Accessing the Labour Market: Contextual Information

Summary

Since the 2008 financial crisis, individuals and communities throughout the country have experienced a range of financial pressures due to:

  • Redundancies
  • Recruitment freezes
  • Below inflation pay increases
  • Rising costs of living
  • Welfare reform
  • Difficulty in accessing the labour market.

Poverty can be considered to manifest through two distinct mediums. Poverty through unemployment and in-work poverty. This work stream will explore these issues in further depth.

However, issues surrounding employment do not operate in isolation and we would therefore recommend viewing this section of the evidence review in conjunction with:

  • Age, Disability, Sex, Sexual Orientation, Race and Religion and Belief.
  • Child Poverty, Financial Services, Poverty, Participation and Engagement, Welfare Reform.

 

Key Facts and Figures: Glasgow and Scotland

The median wage per week in 2012/2013 was £440. A decrease of £9 on the previous year and the third consecutive year income has fallen.

Source: Scottish Government. 2014. Poverty and Income Inequality in Scotland: 2012-2013

Data from the Office of National Statistics provides an insight into economic activity and inactivity within Glasgow:

  Glasgow City (level) Glasgow City % Scotland % Great Britain %
Economically active 293,500 70.7 77.3 77.4
In employment 268,200 64.6 71.5 71.7
Employees 238,400 57.5 63.3 61.4
Self employed 26,700 6.4 7.6 9.8
Nomisweb. 2014. Economically Active and Employment Levels.

Source: Nomisweb. 2014. Local Authority Profile.

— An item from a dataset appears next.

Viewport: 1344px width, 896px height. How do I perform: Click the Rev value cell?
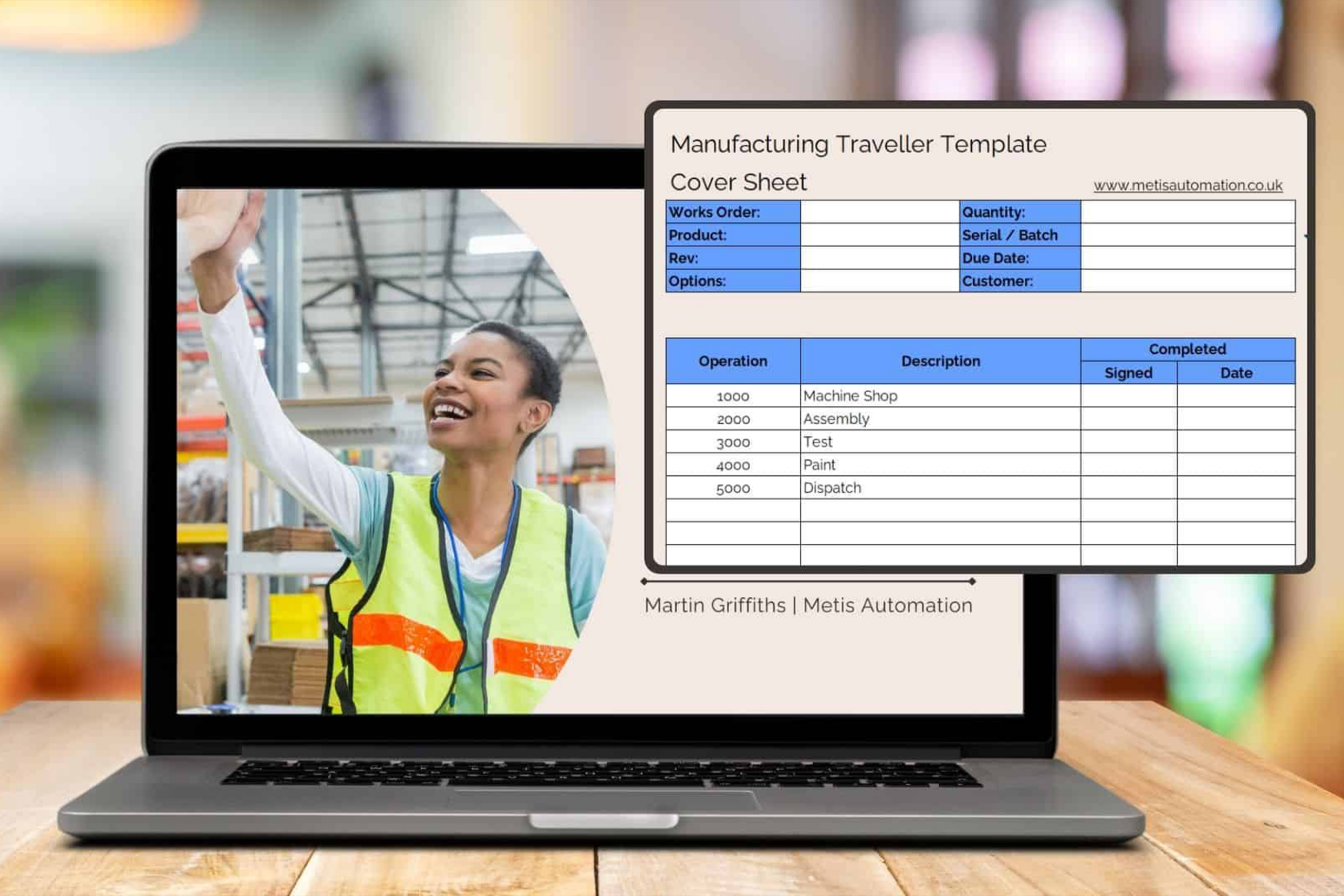coord(879,258)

  Glasgow City (level) Glasgow City % Scotland % Great Britain %
Total economically Inactive 121,200 29.3 22.7 22.6
Student 36,600 30.2 24.4 26.1
Looking after family/home 20,600 17.0 19.7 25.6
Temporary sick 4,400 3.6 2.7 2.1
Long term sick 39,500 32.6 28.4 21.5
Retired 9,800 8.1 16.3 15.0
Other 8,300 6.8 7.7 9.0
Wants a job 40,300 33.3 26.2 24.6
Does not want a job 80,900 66.7 73.8 75.4
Nomisweb. 2014. Economic Inactivity by Reason 2014.

Source: Nomisweb. 2014. Local Authority Profile.

 

Broader Discussions: Worklessness and Areas of Deprivation

In 2012:

  • Glasgow had the highest percentage of worklessness households in Scotland, 30.2%.
  • This rate was higher than Dundee, 24%, Edinburgh, 19% and Aberdeen, 12.6%

The annual population survey defines worklessness as households in which no-one aged 16 or over is in employment.

Source: Annual Population Survey.2012. Cited in Understanding Glasgow Indicators Project.

Almost half of Glasgow’s residents, 285,000 people, reside in areas classed as the 20% most deprived areas in Scotland.

4% of the cities population, or 21,000 people, reside in areas defined as the 10% least deprived areas in Scotland.

 

Source: SIMD 2012 and National Records of Scotland. Cited in Glasgow Indicators Project

In July 2014:

  • 4.1% of Glaswegians were unemployed and claiming jobseekers allowance.
  • This rate is more than three times higher than Aberdeen, 1.2% and significantly higher than the Scottish (2.8%) and British average (2.4%)

Source: Nomisweb. 2014. Local Authority Profile.

 

Broader Discussions: Skills and Barriers to Employment

Analysis of the labour market by Cambridge University suggests the percentage of jobs requiring low-level skills have fallen from 60%, to 40% throughout the last 15 years. This is predicted to decrease to 32% by 2020.

Source: CBI. 2010. Making it All Add Up.

A cross-section of research presents a range of barriers to improved employment:

  • Lack of vertical and horizontal opportunities
  • Low staff turnover and reduced middle management posts
  • Recruitment freezes
  • Economic recession in 2008
  • Shortage of role models within specific sectors and senior positions
  • Non-recognition of overseas experience and/or qualifications
  • Initial difficulty in entering the labour market

These issues will be explored in further depth in the remainder of the work and worth section.

 

Broader Discussions: Volunteering

Data from the 2012 Scottish Household Survey provides a demographic profile of volunteering within the country:

  • 29% of adults provided unpaid help to organisations or groups in the last 12 months.
  • 31% of women and 27% of men volunteered in the last 12 months.
  • Volunteering levels in 2012 varied by employment status:
    • 40% of self employed people volunteered
    • 38% of those in higher/further education volunteered
    • 19% of unemployed people volunteered
    • 19% of people who reside in Scotland’s 15% most deprived areas volunteered
    • Compared to 31% of the rest of Scotland

However, although those who reside in Scotland’s most deprived areas volunteer less (in terms of numbers), they do volunteer more frequently.